ECLI:NL:RBDHA:2025:825
Rechtbank Den Haag
- Eerste aanleg - enkelvoudig
- D. Bruinse - Pot
- Rechtspraak.nl
Asielaanvraag en Dublinverordening: Verantwoordelijkheid van Spanje en ongegrondverklaring door de rechtbank
In deze uitspraak van de Rechtbank Den Haag, gedaan op 14 januari 2025, wordt het beroep van eisers tegen het niet in behandeling nemen van hun aanvraag voor een verblijfsvergunning asiel beoordeeld. De minister van Asiel en Migratie had de aanvraag op 16 december 2024 afgewezen, met het argument dat Spanje verantwoordelijk was voor de behandeling van de aanvraag. De rechtbank heeft het beroep, samen met een voorlopige voorziening, op 6 januari 2025 behandeld. De rechtbank verklaart het beroep ongegrond, wat betekent dat de beslissing van de minister in stand blijft.
De rechtbank legt uit dat de Dublinverordening bepaalt dat een asielaanvraag niet in behandeling wordt genomen als een andere lidstaat verantwoordelijk is. In dit geval had Nederland een verzoek om overname naar Spanje gedaan, waarop Spanje niet tijdig reageerde, wat gelijkstaat aan aanvaarding van het verzoek. De rechtbank overweegt dat de eisers niet kunnen aantonen dat Nederland verantwoordelijk is voor hun asielaanvraag op basis van de Dublinverordening, omdat eiseres enkel een procedureel verblijfsrecht heeft en geen verblijfstitel in de zin van de verordening.

+ + + + + + +

TAAKVEREISTEN »
1. Noem alle datums die in de tekst over de asieluitspraak voorkomen.
2. Zet de tekst over de asieluitspraak alstublieft voort vanaf de laatste zin.

+ + + + + + +

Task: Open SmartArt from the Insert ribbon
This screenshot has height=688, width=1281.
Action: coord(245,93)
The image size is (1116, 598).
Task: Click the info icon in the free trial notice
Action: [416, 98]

+ + + + + + +

TAAKRESULTATEN »
1.
14 januari 2025
16 december 2024
6 januari 2025

2.
Eisers voerden aan dat de minister ten onrechte geen toepassing had gegeven aan artikel 16 van de Dublinverordening, maar de rechtbank oordeelt dat de minister terecht heeft gesteld dat er geen sprake is van afhankelijkheid in de zin van deze bepaling. Ook de argumenten van eisers over de onevenredige hardheid van de overdracht naar Spanje worden door de rechtbank verworpen. De rechtbank concludeert dat de minister niet onzorgvuldig heeft gehandeld en dat de asielaanvraag van eisers niet in behandeling hoeft te worden genomen. De uitspraak eindigt met de mededeling dat eisers geen proceskostenvergoeding ontvangen.